> Input for this task

/---

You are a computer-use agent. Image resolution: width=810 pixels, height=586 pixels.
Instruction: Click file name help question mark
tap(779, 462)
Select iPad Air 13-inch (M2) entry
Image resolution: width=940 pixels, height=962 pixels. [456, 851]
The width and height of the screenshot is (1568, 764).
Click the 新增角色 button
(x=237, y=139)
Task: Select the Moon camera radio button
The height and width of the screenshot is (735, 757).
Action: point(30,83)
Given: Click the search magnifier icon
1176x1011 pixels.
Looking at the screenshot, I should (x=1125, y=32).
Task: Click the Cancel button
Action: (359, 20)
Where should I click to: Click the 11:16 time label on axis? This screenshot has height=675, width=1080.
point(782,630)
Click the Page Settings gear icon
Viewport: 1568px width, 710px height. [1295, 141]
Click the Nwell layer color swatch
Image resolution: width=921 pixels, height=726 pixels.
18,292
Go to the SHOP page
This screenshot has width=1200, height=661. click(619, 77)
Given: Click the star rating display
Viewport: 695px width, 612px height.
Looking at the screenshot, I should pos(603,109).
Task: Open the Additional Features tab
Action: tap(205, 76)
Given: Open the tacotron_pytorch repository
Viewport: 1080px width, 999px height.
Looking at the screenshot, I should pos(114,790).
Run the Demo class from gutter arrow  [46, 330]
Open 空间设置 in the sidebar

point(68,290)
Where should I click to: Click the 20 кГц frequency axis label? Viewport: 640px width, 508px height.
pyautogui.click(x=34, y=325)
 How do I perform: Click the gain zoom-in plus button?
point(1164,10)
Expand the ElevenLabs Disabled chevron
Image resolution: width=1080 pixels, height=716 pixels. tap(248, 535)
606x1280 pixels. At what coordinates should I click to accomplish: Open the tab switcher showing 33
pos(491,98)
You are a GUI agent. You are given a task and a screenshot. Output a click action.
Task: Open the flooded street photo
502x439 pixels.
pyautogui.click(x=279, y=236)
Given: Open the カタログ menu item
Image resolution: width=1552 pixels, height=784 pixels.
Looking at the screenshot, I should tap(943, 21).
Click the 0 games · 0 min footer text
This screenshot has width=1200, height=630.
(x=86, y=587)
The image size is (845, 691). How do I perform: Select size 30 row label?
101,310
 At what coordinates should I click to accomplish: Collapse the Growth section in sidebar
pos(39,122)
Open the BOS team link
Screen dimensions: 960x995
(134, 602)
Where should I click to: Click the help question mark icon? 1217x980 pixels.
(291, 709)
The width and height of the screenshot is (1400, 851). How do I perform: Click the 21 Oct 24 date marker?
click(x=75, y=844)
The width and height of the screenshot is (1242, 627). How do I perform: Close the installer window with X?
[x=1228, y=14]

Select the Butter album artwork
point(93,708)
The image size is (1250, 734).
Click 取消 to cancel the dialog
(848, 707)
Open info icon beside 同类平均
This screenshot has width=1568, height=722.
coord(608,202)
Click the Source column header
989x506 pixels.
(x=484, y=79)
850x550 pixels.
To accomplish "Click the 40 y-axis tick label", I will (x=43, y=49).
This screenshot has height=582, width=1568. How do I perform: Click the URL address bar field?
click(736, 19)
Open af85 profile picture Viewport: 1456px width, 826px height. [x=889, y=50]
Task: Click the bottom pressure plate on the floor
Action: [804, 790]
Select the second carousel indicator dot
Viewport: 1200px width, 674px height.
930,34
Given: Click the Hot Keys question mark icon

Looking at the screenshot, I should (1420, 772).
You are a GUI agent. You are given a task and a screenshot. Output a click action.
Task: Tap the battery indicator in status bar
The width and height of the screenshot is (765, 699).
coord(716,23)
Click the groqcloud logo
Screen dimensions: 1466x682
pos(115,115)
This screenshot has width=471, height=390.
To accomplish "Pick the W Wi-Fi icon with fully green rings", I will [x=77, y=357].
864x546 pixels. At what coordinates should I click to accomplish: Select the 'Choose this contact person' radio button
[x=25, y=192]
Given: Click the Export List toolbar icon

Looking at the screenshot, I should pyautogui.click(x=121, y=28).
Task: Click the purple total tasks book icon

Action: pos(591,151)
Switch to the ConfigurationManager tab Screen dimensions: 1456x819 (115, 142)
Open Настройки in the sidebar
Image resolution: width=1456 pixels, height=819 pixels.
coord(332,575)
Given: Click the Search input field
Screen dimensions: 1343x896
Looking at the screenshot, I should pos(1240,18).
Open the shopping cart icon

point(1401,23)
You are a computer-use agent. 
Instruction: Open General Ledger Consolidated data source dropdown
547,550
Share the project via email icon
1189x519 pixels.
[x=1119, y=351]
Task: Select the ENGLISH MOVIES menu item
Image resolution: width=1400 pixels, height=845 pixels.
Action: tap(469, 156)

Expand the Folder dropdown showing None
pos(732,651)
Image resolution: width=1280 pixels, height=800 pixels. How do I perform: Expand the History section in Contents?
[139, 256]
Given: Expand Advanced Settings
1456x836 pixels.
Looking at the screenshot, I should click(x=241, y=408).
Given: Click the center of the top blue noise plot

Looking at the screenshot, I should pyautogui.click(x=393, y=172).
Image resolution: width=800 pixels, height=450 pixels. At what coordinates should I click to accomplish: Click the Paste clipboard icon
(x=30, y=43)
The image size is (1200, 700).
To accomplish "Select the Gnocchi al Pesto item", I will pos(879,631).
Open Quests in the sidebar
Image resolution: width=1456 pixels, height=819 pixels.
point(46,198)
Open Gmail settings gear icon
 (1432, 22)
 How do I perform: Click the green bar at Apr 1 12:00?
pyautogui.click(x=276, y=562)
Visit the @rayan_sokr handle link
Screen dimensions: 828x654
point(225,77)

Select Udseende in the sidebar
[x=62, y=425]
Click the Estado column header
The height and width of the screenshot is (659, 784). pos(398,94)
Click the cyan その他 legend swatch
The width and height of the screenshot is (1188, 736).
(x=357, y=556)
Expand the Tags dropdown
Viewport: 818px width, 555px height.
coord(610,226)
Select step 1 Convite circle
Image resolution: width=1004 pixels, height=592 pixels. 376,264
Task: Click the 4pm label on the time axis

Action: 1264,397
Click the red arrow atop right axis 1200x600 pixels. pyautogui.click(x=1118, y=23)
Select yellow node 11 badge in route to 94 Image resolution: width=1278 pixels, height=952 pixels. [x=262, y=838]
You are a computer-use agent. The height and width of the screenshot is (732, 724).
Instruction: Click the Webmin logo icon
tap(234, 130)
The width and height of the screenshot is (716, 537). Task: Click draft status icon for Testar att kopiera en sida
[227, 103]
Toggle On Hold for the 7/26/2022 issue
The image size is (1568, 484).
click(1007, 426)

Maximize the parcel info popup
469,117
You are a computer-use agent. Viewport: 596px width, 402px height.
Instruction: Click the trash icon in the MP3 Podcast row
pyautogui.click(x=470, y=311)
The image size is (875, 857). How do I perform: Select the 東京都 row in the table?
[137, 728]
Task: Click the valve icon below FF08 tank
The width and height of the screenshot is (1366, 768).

\---

> What this task involves
Change "radio button" to "toggle switch" in the lines, starting at the first line and stopping after the line that contains "Action: point(30,83)", and give those lines again with nothing else changed.

> Correct answer
You are a computer-use agent. Image resolution: width=810 pixels, height=586 pixels.
Instruction: Click file name help question mark
tap(779, 462)
Select iPad Air 13-inch (M2) entry
Image resolution: width=940 pixels, height=962 pixels. [456, 851]
The width and height of the screenshot is (1568, 764).
Click the 新增角色 button
(x=237, y=139)
Task: Select the Moon camera toggle switch
The height and width of the screenshot is (735, 757).
Action: point(30,83)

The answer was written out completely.